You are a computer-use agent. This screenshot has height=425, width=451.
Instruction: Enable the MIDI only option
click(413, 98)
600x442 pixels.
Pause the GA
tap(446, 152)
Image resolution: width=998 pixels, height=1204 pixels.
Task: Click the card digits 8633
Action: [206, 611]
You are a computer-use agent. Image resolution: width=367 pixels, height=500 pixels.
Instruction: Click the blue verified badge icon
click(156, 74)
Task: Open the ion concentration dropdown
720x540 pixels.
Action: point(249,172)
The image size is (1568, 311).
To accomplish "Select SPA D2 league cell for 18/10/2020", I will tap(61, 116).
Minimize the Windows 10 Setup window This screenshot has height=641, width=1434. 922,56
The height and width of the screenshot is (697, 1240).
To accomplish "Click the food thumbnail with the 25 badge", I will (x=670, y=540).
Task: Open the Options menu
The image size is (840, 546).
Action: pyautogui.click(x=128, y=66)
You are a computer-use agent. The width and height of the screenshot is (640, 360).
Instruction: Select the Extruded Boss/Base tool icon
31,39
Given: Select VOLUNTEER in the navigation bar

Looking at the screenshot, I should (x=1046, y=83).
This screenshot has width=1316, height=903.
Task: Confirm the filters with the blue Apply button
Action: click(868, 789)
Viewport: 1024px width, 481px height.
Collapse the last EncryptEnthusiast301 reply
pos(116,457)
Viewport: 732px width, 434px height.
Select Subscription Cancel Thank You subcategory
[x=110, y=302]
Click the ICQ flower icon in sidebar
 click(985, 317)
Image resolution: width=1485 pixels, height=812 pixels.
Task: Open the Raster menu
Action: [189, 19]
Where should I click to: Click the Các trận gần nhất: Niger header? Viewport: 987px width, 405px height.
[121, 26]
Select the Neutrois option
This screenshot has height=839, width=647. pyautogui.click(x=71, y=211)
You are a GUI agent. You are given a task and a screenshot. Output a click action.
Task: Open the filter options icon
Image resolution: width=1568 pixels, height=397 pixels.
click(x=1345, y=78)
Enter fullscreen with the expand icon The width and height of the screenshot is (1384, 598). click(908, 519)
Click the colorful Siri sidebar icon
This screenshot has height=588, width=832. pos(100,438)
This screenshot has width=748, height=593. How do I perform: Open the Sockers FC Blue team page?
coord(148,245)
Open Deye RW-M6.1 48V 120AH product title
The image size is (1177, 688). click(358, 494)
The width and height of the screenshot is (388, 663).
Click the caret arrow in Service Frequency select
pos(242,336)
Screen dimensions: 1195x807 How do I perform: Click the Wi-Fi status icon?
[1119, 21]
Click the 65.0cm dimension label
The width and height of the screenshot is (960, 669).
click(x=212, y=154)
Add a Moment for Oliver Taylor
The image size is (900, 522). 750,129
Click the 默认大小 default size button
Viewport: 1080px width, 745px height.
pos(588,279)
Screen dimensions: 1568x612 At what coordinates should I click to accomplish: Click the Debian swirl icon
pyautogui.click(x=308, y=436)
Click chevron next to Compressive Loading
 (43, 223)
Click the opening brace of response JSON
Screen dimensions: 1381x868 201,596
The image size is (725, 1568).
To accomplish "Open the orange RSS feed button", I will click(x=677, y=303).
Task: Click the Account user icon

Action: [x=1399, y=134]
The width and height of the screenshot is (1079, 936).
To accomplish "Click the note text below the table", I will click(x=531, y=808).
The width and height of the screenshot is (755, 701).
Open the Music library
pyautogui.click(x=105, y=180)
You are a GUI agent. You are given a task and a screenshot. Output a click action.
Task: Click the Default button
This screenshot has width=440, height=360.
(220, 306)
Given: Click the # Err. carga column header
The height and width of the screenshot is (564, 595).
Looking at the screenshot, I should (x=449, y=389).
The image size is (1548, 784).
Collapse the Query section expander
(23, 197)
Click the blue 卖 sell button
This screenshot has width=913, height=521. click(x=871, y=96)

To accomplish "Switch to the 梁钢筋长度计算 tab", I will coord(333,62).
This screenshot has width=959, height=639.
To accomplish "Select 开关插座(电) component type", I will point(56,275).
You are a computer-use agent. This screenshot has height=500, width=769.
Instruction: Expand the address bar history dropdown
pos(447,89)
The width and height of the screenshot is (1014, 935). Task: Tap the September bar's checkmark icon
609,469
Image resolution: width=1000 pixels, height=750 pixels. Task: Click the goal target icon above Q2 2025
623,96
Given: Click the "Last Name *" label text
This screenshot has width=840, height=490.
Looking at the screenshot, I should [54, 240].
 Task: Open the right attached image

What the exercise asks :: Determine how many lines above have the string "text" and output nothing besides the count.

Response box :: 2